Further, in this embodiment, the opening 2 of the optical fiber accommodation tube 21
The matte coating applied to 3, the optical shield 34, etc. can effectively eliminate the generation and influence of scattered light that becomes a noise component in measurement, and highly reliable monitoring can be performed. In addition, since air purge is applied to the exit port of the collimator lens 27 and the entrance and exit ports of the optical shield 34, the micro-diameter openings, etc. are blocked by water droplets in the steam, and the progress of light is disturbed. can be prevented.

In this way, according to this embodiment, extremely great effects can be obtained.

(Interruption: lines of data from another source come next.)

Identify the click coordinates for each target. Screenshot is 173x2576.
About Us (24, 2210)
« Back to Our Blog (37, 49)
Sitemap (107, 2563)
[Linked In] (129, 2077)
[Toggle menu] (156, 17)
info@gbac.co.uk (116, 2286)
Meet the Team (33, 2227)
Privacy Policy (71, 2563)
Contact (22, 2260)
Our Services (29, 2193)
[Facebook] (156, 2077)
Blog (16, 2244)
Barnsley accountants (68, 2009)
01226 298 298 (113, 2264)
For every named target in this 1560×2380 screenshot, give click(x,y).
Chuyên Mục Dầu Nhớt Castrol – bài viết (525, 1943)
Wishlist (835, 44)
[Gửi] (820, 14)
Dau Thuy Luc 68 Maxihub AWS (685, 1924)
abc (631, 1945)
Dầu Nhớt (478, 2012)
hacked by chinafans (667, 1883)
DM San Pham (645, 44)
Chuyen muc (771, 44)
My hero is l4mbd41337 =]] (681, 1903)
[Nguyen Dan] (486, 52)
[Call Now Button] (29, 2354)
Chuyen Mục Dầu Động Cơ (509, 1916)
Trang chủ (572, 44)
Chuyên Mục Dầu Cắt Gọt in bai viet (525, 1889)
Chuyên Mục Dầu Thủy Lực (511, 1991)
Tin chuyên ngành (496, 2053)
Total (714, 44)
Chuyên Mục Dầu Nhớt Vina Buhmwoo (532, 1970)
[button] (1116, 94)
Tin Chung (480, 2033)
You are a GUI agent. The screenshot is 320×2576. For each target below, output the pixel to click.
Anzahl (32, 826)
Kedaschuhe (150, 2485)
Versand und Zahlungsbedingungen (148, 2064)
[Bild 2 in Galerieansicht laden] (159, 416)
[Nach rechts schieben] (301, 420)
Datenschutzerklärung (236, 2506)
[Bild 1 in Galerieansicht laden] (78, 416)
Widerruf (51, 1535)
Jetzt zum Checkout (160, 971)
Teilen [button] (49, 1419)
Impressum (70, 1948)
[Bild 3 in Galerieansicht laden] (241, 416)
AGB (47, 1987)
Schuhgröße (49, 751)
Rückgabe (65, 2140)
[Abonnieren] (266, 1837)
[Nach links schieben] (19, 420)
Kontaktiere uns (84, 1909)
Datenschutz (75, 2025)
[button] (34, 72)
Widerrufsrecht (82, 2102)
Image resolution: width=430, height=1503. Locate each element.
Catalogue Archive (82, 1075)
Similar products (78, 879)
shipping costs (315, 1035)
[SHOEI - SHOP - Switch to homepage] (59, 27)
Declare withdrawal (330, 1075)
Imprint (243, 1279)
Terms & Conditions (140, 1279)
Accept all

[Brief explanation of the drawing]

FIG. 1 is a diagram showing a schematic configuration of a steam measuring device for a steam turbine according to an embodiment of the present invention, FIG. 2 is a sectional view showing details of a probe in the device, and FIG. 3 is an annular member in FIG. 2. FIG. 3A is a perspective view, FIG. 1C is a cross-sectional view, and FIG. 1C is a front view. 1...Steam turbine 1. ? -...probe, L-...
- Equipment body, 4... Optical fiber for irradiation, 51 to 5n.
... Optical fiber for light reception, 6... Cable, 7, 8...
・Air pipe, 131~13n---Interference filter,
141-13n...detector, 21...optical fiber accommodation tube, 23...opening, 24...support arm, 25
...Light-shielding vibe, 26.35...Support plate, 27...
-Collimator lens, 29... annular member, 33...
Air outlet, 34... Optical shield, P... Measurement area.

Claims (5)

[Claims] (1) A laser light source installed outside the steam turbine,
An irradiation optical fiber is formed at its tip to be inserted into the steam turbine, and an irradiation optical fiber that guides the laser light from the laser light source into the steam turbine. a cable consisting of a plurality of light-receiving optical fibers that receive the scattered light guided by the steam to be measured and irradiated to the steam to be measured at each scattering angle and guide it to the outside of the steam turbine; a photodetector that receives the scattered light of each of the scattering tubes guided to the outside of the steam turbine through the photodetector and outputs the scattered light intensity distribution signal as a scattered light intensity distribution signal; and a scattered light intensity distribution signal output from the photodetector. and a calculation device for calculating the particle size distribution and particle density of the vapor to be measured from the irradiation optical fiber. an optical system that shapes the light emitted from the optical fiber for irradiation and irradiates it onto the vapor to be measured; and an optical system that faces the optical system for receiving light. A steam monitoring device for a steam turbine, characterized in that it is made of a tip of an optical fiber. (2) The optical system includes a collimator lens that shapes the laser beam emitted from the tip of the light irradiation fiber into a parallel beam, and an aperture that allows the light emitted from the collimator lens to pass through. A steam monitoring device for a steam turbine according to claim 1, characterized in that the device comprises a shielding body. (3) The steam turbine according to claim 2, wherein the collimator lens and the optical shield are supported by a mechanism that can adjust their relative positions. Steam monitoring equipment. (4) The optical system has an opening through which the laser beam passes and is in contact with the steam to be measured, and this opening is air-purged with air introduced from outside the steam turbine. A steam monitoring device for a steam turbine according to claim 1, characterized in that: (5) The steam monitoring device for a steam turbine according to claim 1, wherein at least a tip of the light-receiving optical fiber is covered with a member having a black matte surface.